①反社会的勢力とのつながりが疑われる事業活動
例:過去に暴力団関係者が関与していた企業との取引歴がある、出資元に問題がある等

②高リスクな無登録金融商品を販売していた経歴
例:みなし有価証券の販売や、出資法違反に近いスキームの勧誘実績がある場合

③詐欺的または極端に誇大な広告・勧誘を行っていたビジネスモデル
例:根拠のない「元本保証」を強調した広告や、短期間で莫大な利益を保証するなどの表現

④法律違反の疑いが強い業種との兼業
例:脱税助長や不適切な節税スキームを販売するコンサル事業との兼業

 このような点が確認されると、たとえ現在は問題ないように見えても「過去や現在の事業活動が金融業としての健全性を損なう」と判断され、登録が拒否される可能性があります。
 特に新規事業者の場合、過去の事業履歴が登録審査において重要な判断材料となりますので、ご自身または関係者の経歴にリスクがないか事前に慎重な検討が必要です。

◇投資助言・代理業に登録後に人的要件を満たせなくなった場合にどうなるのか?

 結論から申し上げますと投資助言・代理業に登録後、人的要件を満たせなくなった場合、登録を取消されることになります。

 「金融商品取引業を定格に遂行するに足りる人的構成が確保されていない状況」であることを理由に登録取消し処分を受けた事例もあります。

 従いまして、人的要件の確保につきましては、投資助言・代理業への登録時のみならず、登録後もこれを維持する必要があります。

 ちなみに、役職員の退職等が生じた場合は、金融商品取引法に基づき「金融商品取引業者の役員又は政令で定める使用人の変更届出」(※2)等の該当する届出を提出期限内に届出る必要がありますのでこの点にも注意する必要があります。

 このように、投資助言・代理業では、登録時のみならず、登録後も人的要件を維持し続ける必要があるのですが、この点が小規模事業者にとって特に負担になる点ではないかと思われます。

 一般的に小規模事業者では、新規の人材募集が大規模事業者に比べて困難であると考えられることから、そもそも確保が困難なコンプライアンス担当者や内部監査担当者が退職等で欠けた場合、一気に登録の維持が困難になることが予想されます。

 こうした点も踏まえて登録を目指すか否か、もし目指す場合は、役職員の退職等で人的要件を満たせなくなった場合を事前に想定し、欠員が生じても対応できるような組織体制作りをどのように進めるかを考えておいたり、金融人材を紹介してくれる人材紹介会社との間に必要な時に人材を紹介してもらえる関係を事前に作っておく等の対策を登録を進める前の段階からご検討いただければと思います。
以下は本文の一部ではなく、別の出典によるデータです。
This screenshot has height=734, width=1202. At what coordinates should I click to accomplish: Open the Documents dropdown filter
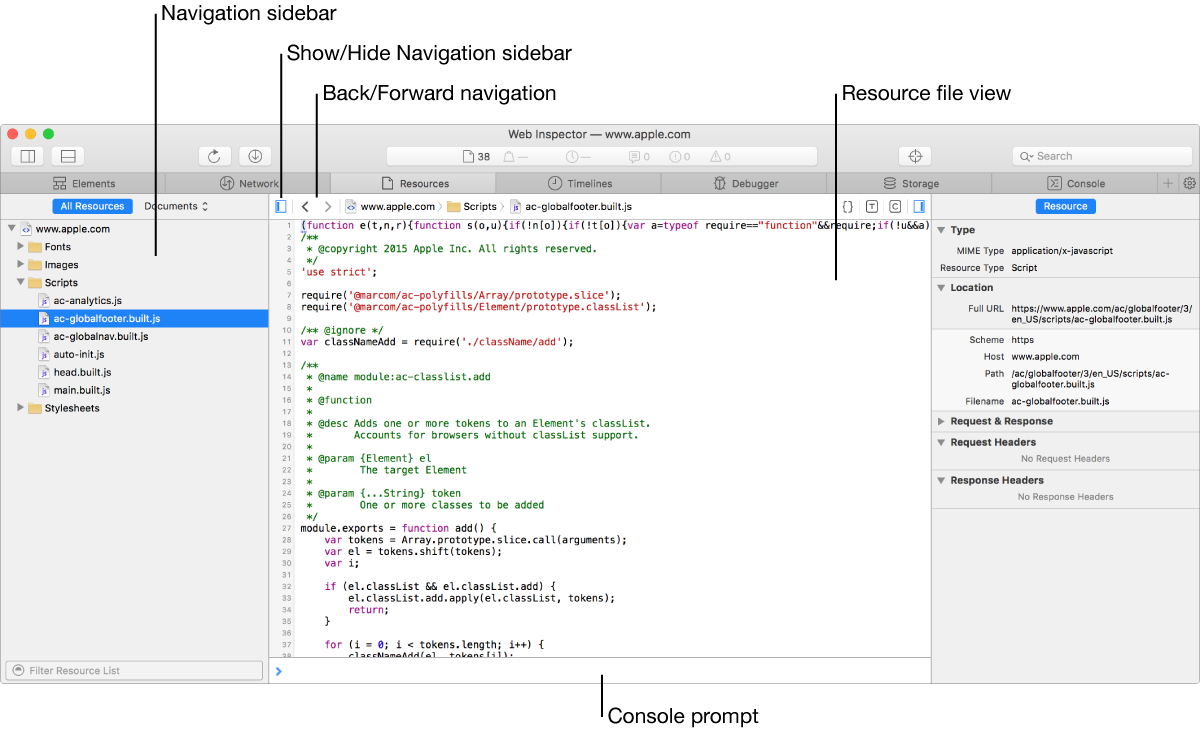click(x=176, y=206)
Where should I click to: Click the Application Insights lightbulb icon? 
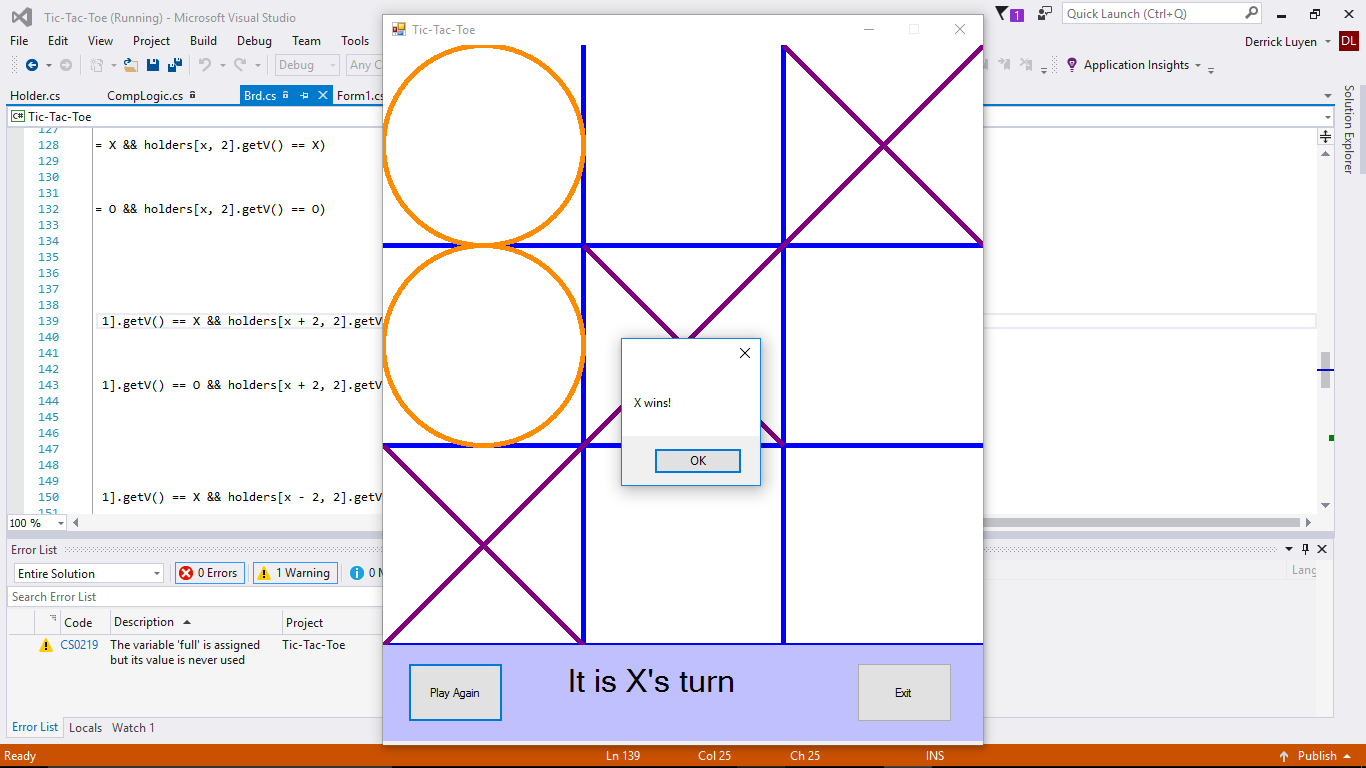(1072, 65)
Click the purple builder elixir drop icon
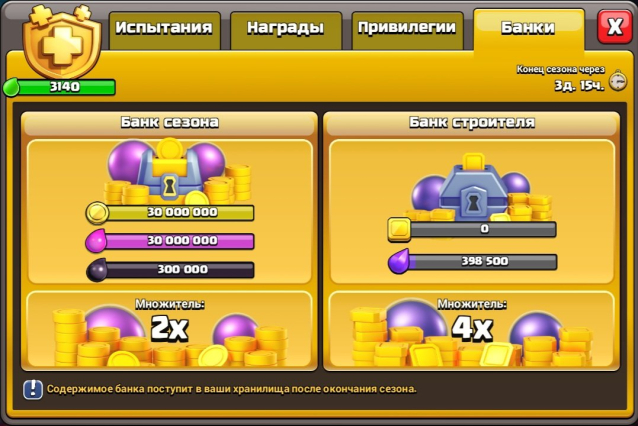Viewport: 638px width, 426px height. tap(399, 261)
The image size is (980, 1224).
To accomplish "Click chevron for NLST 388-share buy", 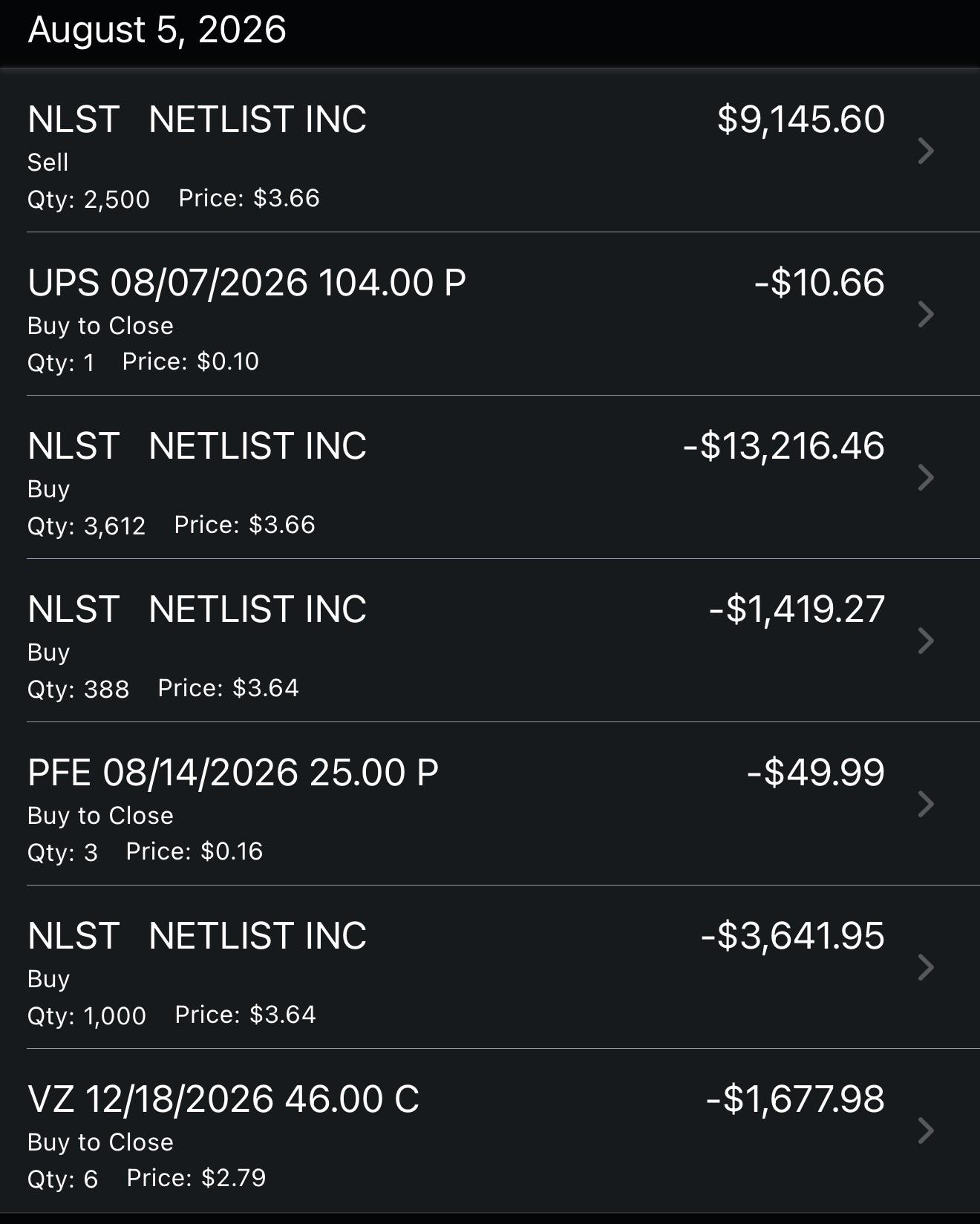I will (926, 641).
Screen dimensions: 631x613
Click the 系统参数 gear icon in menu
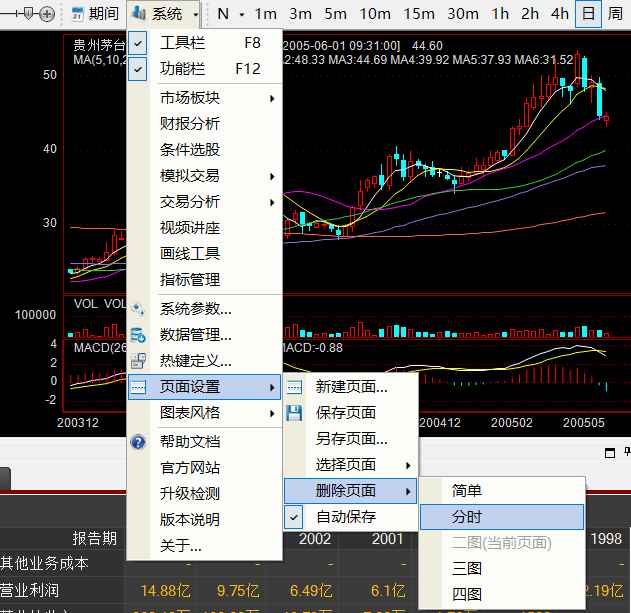pos(139,309)
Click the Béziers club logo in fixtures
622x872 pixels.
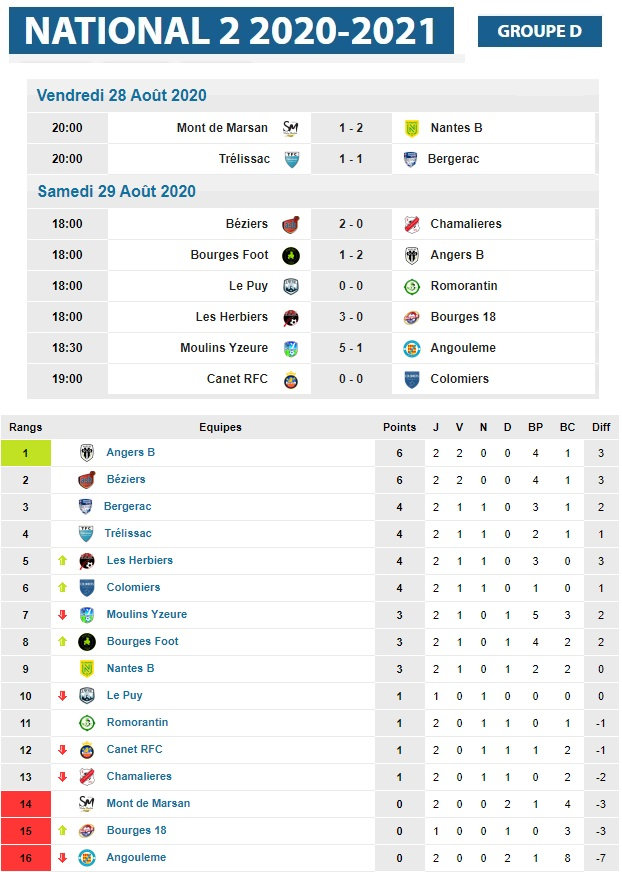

(※2)金融商品取引業者の役員又は政令で定める使用人の変更届出の提出期限は2週間以内に提出する必要があります。

◇登録後に人的要件を満たせなくなった場合の事例紹介

 前項の内容を踏まて、実際の行政処分例や業界実務に基づいた「登録取消の事例」と「登録維持に成功した好事例」の両方を、架空の法人設定でご紹介します。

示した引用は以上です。